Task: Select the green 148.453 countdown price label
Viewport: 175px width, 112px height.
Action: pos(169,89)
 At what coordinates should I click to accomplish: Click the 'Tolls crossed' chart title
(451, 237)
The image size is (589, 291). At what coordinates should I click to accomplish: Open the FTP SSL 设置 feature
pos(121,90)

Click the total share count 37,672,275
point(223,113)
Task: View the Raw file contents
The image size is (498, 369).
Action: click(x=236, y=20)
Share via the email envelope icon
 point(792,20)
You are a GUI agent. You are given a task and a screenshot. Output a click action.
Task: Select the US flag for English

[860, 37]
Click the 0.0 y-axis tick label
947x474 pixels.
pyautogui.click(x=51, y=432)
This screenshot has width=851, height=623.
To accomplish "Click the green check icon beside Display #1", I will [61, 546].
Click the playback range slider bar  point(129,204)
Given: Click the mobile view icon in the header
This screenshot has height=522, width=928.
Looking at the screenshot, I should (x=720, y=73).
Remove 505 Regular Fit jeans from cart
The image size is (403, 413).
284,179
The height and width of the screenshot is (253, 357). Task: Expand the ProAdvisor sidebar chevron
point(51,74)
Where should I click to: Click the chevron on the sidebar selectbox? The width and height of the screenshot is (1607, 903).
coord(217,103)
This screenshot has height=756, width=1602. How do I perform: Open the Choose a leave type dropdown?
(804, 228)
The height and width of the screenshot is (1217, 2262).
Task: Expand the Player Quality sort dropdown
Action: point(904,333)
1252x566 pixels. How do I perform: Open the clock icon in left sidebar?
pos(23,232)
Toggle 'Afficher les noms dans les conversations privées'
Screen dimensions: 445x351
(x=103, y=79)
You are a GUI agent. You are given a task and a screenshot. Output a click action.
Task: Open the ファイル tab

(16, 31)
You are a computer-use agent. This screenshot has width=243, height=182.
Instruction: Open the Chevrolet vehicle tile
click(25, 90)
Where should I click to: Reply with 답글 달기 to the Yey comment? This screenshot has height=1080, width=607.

--------

**Assigned task:** After reading the data above, print it all again exactly.

**Your solution:**
Task: Select the green 148.453 countdown price label
Viewport: 175px width, 112px height.
Action: pos(169,89)
 At what coordinates should I click to accomplish: Click the 'Tolls crossed' chart title
(451, 237)
The image size is (589, 291). At what coordinates should I click to accomplish: Open the FTP SSL 设置 feature
pos(121,90)

Click the total share count 37,672,275
point(223,113)
Task: View the Raw file contents
The image size is (498, 369).
Action: click(x=236, y=20)
Share via the email envelope icon
 point(792,20)
You are a GUI agent. You are given a task and a screenshot. Output a click action.
Task: Select the US flag for English

[860, 37]
Click the 0.0 y-axis tick label
947x474 pixels.
pyautogui.click(x=51, y=432)
This screenshot has width=851, height=623.
To accomplish "Click the green check icon beside Display #1", I will [61, 546].
Click the playback range slider bar  point(129,204)
Given: Click the mobile view icon in the header
This screenshot has height=522, width=928.
Looking at the screenshot, I should (x=720, y=73).
Remove 505 Regular Fit jeans from cart
The image size is (403, 413).
284,179
The height and width of the screenshot is (253, 357). Task: Expand the ProAdvisor sidebar chevron
point(51,74)
Where should I click to: Click the chevron on the sidebar selectbox? The width and height of the screenshot is (1607, 903).
coord(217,103)
This screenshot has height=756, width=1602. How do I perform: Open the Choose a leave type dropdown?
(804, 228)
The height and width of the screenshot is (1217, 2262).
Task: Expand the Player Quality sort dropdown
Action: point(904,333)
1252x566 pixels. How do I perform: Open the clock icon in left sidebar?
pos(23,232)
Toggle 'Afficher les noms dans les conversations privées'
Screen dimensions: 445x351
(x=103, y=79)
You are a GUI agent. You are given a task and a screenshot. Output a click action.
Task: Open the ファイル tab

(16, 31)
You are a computer-use agent. This screenshot has width=243, height=182.
Instruction: Open the Chevrolet vehicle tile
click(25, 90)
Where should I click to: Reply with 답글 달기 to the Yey comment? This screenshot has height=1080, width=607.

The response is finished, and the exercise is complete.